The Reality of Imperfection
Many years ago when I first started helping parents manage their children’s behavior I would remind them that, “there are no perfect parents.” I would also try to encourage parents by reminding them that in therapy we were attempting to, “shoot for the stars” so that if we landed “in the clouds” after therapy had concluded we had still made significant progress. Although my words were backed by good intentions, great research, and sound professional practice it was still missing something…the empathy of being an “imperfect parent” myself.
It was not until I became a new parent and fumbled through multiple parenting decisions, felt the weight of parenting exhaustion, and many days “shot for the stars” but landed on the PAVEMENT that I truly understood and empathized with the need for extending myself grace as a parent.
Life changing parenting
Parenting is transformational, painful, frightening, overwhelming, and utterly joyful at the same time. It tests your limits to often be kind, patient (VERY patient), enduring, nurturing, and logical. However, it can also be isolating because you rarely immediately know how your actions have impacted your child until you later see the outcomes in your child’s behaviors, actions, and/or emotions. As a parent you are constantly wondering, “Did I handle that well?” “Was that in my child’s best interest?” “Did I just ruin my child by making that decision?”

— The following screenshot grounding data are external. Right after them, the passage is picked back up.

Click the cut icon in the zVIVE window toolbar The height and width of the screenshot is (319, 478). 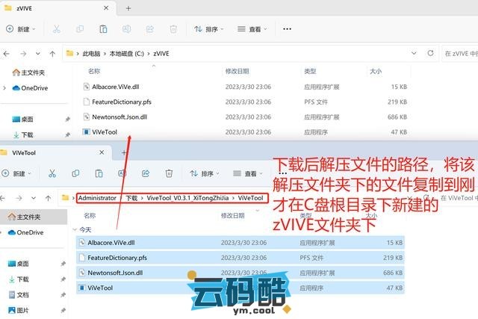point(56,29)
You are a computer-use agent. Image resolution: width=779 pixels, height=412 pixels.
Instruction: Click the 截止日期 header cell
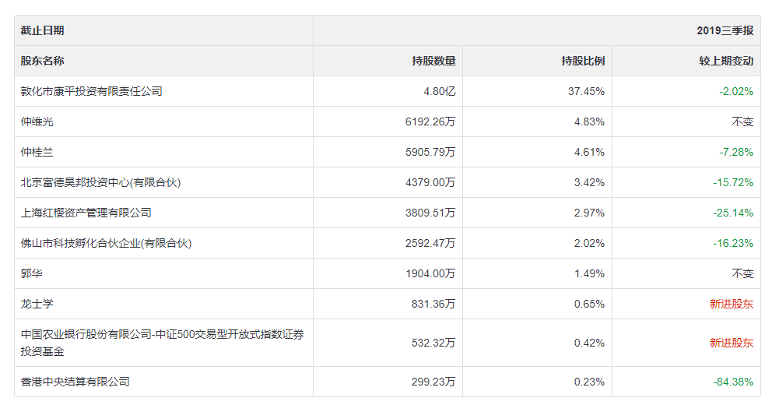point(43,30)
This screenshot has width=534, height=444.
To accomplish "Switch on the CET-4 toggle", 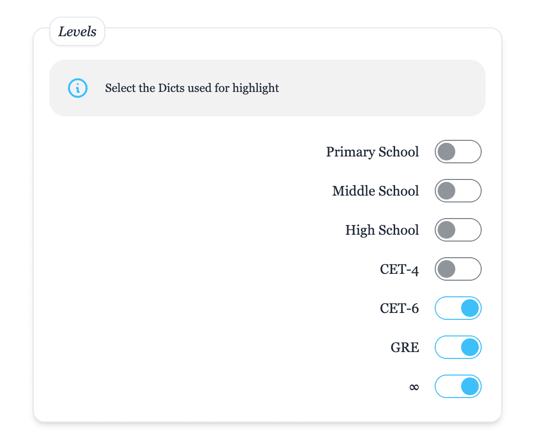I will coord(458,269).
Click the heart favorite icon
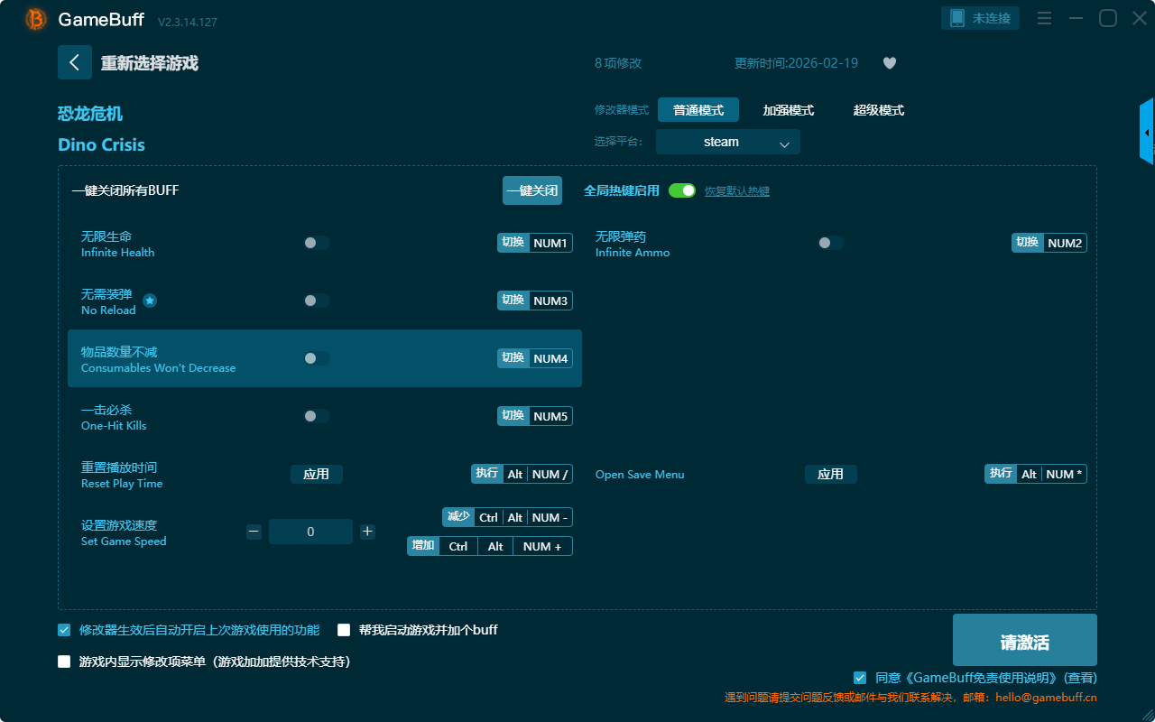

I have many parent friends who are also psychologists and we share with one another the perpetual state of uncertainty you live in as a parent and how nerve wracking it is. We often joke that it is probably worse when you are a parent AND a psychologist because you know to much research about child development, child behaviors, child psychopathology, and parenting! However, I can also understand how easy it is to make many mistakes as a parent when you don’t have “the rule book” (there is actually no such thing!) for parenting.
The Goal In Parenting
I believe that the most we can do as parents is put our best foot forward…daily. We have to embrace the idea that we are going to screw up as parents and that it is just a matter of life. Our goal is to pick ourselves (and our children) back up when we have made a mistake (or many mistakes) and figure out how to keep navigating our path as parents.
One of the best things I have discovered about parenting is how humble you can become. You have the opportunity every day to witness your imperfections and realize just how little you know about many things in the the world. If you are courageous and humble at the same time, parenting has the ability to make you a more resilient person with more grit. Also, if you are courageous and face your imperfections as a parent head on while seeking solutions to refine yourself, you can actually raise a pretty awesome kid or set of kids.
Parenting Challenge
I challenge you to reflect on an area where you have been tough on yourself as a parent and then give yourself some grace to be imperfect. You are not super mom or super dad, you are actually quite human. So the next time you have a day where you have raised your voice to loudly, became exasperated, lost your cool, or made one of a thousand parenting blunders, reset and try again tomorrow or the next several tomorrows (smile). Parenting is not about perfection (that is not achievable), it is about refinement.